**WORK TASK**
Look for "Proteins" in each line of the records, and copy the lines that have it.

BEGIN

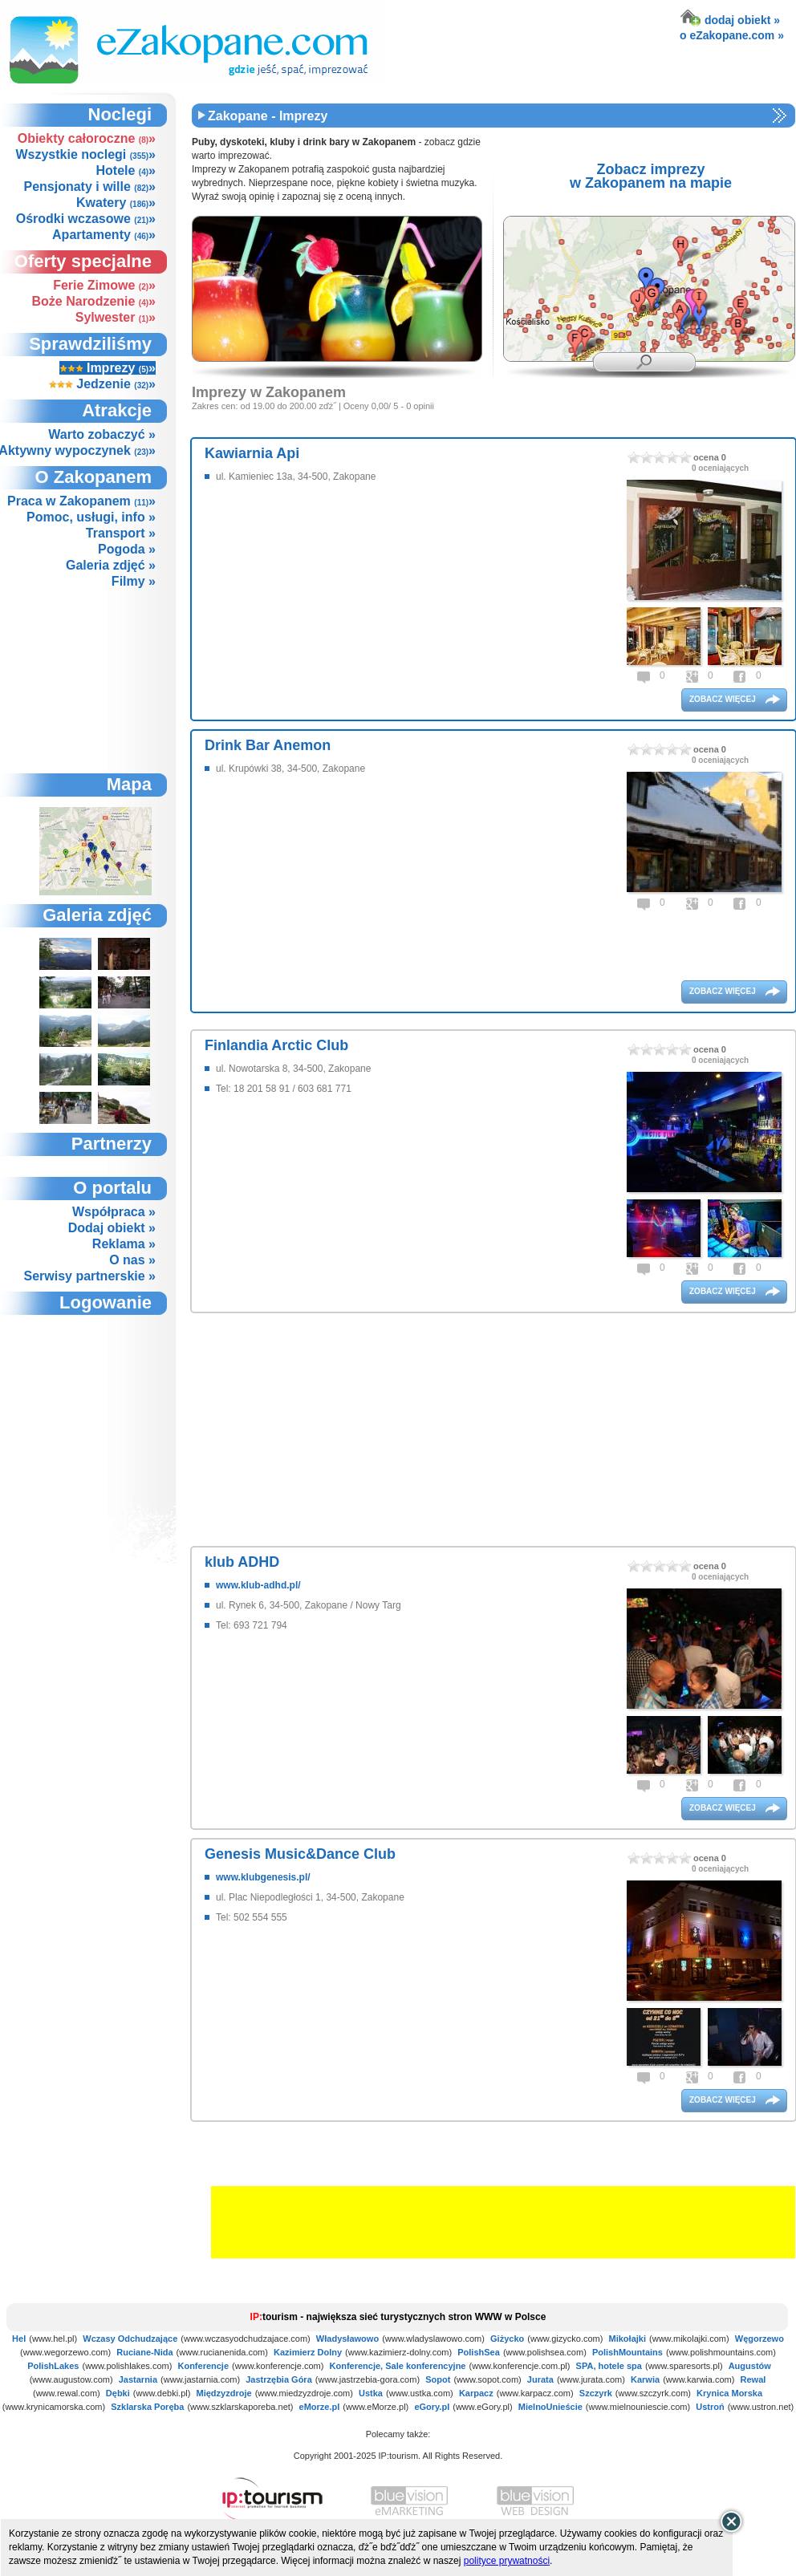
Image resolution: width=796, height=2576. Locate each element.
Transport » (121, 533)
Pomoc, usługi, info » (91, 517)
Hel (19, 2338)
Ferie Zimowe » (104, 285)
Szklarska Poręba (147, 2407)
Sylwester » (115, 317)
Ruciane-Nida (144, 2352)
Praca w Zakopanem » (81, 501)
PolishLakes (53, 2366)
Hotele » (126, 170)
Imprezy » (107, 368)
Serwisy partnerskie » (89, 1276)
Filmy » (134, 581)
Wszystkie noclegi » (85, 154)
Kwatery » (116, 202)
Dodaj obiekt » (112, 1228)
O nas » (132, 1260)
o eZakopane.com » (732, 35)
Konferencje (203, 2366)
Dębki (118, 2393)
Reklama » (124, 1244)
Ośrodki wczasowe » (86, 218)
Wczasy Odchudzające (130, 2338)
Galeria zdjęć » (111, 565)
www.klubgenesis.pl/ (263, 1877)
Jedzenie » (102, 384)
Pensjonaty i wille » (89, 186)
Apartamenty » (104, 234)
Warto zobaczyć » (102, 434)
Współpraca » (114, 1212)
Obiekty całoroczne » (87, 138)
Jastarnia (138, 2379)
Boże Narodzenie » (94, 301)
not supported (96, 1403)
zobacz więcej (723, 699)
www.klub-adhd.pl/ (258, 1585)
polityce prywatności (507, 2560)
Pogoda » (127, 549)
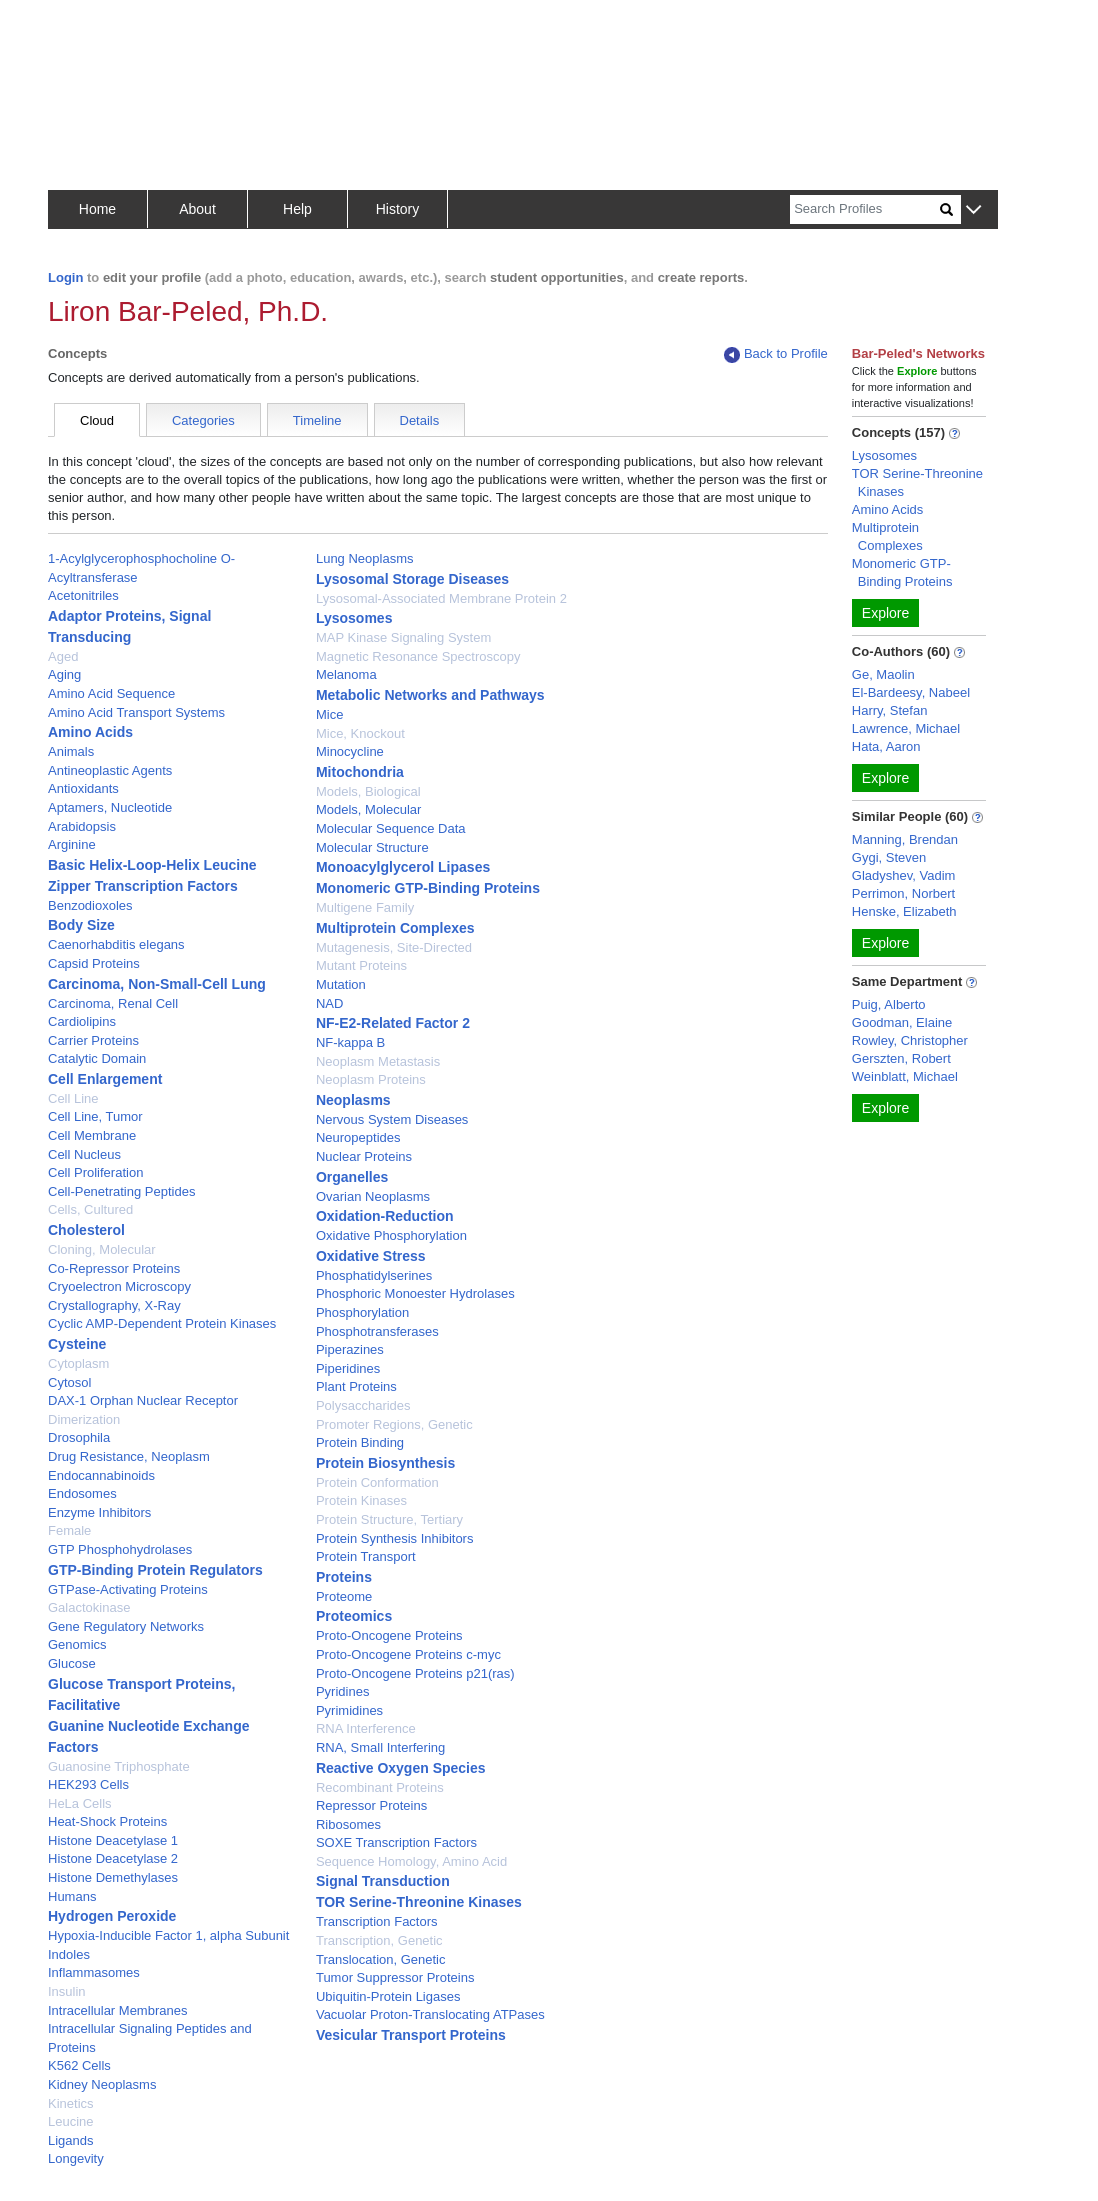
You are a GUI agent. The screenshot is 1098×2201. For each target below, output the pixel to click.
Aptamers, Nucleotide (110, 807)
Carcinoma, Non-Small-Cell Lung (157, 984)
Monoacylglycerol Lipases (403, 867)
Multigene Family (365, 907)
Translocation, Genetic (381, 1959)
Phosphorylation (362, 1312)
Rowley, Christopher (910, 1040)
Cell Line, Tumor (95, 1116)
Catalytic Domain (97, 1058)
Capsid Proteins (94, 963)
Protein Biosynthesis (385, 1463)
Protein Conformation (377, 1482)
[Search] (865, 209)
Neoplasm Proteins (371, 1079)
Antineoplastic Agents (110, 770)
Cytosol (69, 1382)
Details (420, 420)
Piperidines (348, 1368)
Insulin (67, 1991)
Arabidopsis (82, 826)
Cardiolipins (82, 1021)
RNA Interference (366, 1728)
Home (97, 209)
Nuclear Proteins (364, 1156)
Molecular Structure (372, 847)
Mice (329, 714)
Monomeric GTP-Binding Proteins (428, 888)
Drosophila (79, 1437)
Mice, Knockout (360, 733)
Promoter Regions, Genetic (394, 1424)
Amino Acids (90, 732)
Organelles (352, 1177)
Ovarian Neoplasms (373, 1196)
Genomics (77, 1644)
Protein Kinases (361, 1500)
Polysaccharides (363, 1405)
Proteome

END

**RESULT**
Capsid Proteins (94, 963)
Neoplasm Proteins (371, 1079)
Nuclear Proteins (364, 1156)
Monomeric GTP-Binding Proteins (428, 888)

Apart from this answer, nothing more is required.